A duas, o Código Penal Militar não evolui, e as penas para o crime de tráfico de drogas no CPM são muito brandas, para fato tão grave, mormente se cometido por militar, já na lei de tóxicos as penas são mais duras, sendo a máxima do CPM,a mínima da lei de drogas (05 anos). Imaginemos um cidadão que ganha a vida com o tráfico de drogas,até ser preso em flagrante, responderá pelo art. 33 da lei 11.343/06, com pena de até 15 anos.Caso o mesmo cidadão passe em concurso para as Instituições Militares e consiga ingressar por ser ficha limpa e ludibriar o concurso, a partir do momento em que estiver investido em lei para preservar a ordem pública, prender traficantes, reprimir a criminalidade, caso venha a traficar, mesmo com a obrigação de reprimir o tráfico, sua pena será muito mais branda, e no máximo 05 anos (três vezes menor do que a pena conferida ao traficante despido da função de militar). Tem sentido? Cremos que não.

A três, pelo fato do usuário ser visto como doente, assim também deve ser visto no seio militar, sob pena de configurar o direito penal do autor, só porque é militar é visto como criminoso e não como doente. Logo, suas penas devem ser específicas de doentes, e não de criminosos, e as penas previstas na lei 11.343/06 para os usuários (art. 28) são de advertência sobre os efeitos das drogas; prestação de serviços à comunidade e medida educativa de comparecimento a programa ou curso educativo.

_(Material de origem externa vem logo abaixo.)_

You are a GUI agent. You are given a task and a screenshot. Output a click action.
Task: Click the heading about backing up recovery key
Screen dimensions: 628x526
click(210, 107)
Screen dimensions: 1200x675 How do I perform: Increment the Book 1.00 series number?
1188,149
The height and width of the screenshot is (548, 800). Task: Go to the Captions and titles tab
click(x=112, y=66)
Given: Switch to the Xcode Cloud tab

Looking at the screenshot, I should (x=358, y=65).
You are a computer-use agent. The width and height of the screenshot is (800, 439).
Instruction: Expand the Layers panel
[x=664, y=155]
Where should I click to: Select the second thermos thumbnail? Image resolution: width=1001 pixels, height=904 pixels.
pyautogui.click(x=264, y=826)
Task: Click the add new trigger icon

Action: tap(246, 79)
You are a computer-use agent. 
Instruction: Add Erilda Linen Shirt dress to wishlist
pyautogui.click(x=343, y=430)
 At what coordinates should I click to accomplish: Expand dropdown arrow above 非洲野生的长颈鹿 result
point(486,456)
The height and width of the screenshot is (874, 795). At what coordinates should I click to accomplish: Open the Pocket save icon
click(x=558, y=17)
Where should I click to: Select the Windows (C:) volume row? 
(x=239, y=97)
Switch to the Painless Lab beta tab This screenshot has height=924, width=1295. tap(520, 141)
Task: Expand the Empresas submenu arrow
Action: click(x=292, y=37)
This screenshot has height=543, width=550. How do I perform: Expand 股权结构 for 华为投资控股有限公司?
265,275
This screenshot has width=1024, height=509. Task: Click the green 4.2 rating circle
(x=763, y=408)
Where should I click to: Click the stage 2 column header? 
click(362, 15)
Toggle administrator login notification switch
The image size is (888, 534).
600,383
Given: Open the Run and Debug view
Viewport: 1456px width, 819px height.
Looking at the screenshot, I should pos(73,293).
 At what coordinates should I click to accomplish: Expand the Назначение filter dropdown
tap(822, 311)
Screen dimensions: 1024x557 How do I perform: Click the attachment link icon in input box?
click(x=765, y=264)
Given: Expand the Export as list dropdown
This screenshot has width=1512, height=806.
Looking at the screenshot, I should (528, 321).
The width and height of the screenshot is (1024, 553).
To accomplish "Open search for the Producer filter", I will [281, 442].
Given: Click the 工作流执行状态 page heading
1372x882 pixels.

A quatro, pelo fato do traficante ser visto como um criminoso e de alta periculosidade para a sociedade, um dos maiores motivos relacionados ao alto índice de homicídios e causas de problemas à saúde pública, a pena prevista no art. 33 é de reclusão de 5 (cinco) a 15 (quinze) anos e pagamento de 500 (quinhentos) a 1.500 (mil e quinhentos) dias-multa, em vista do princípio da proporcionalidade da pena à reprovação da conduta criminosa. Com maior razão o militar que trafica utilizando do aparelho estatal, deve ser suas penas valoradas, e não reduzidas.

Dessa forma, entendemos que para evitar aberrações e teratologias na aplicação da lei, visando uma aplicação justa desta, devemos abstrair do legalismo de Savigny e Kelsen e aplicar os princípios fundados em justiça e valores constitucionais, conforme Dworkin, Alexy e Ferrajoli. E a especialidade deve ser aplicada de forma sui generis,de forma moderna, que nesses casos afasta-se a aplicabilidade tão somente da lei especial, mas sim deve se aplicar a especialidade pela finalidade da lei, naquilo que ela procurar resguardar e defender a sociedade, sob pena de se tornar inoperante e injusta para o usuário e para o traficante.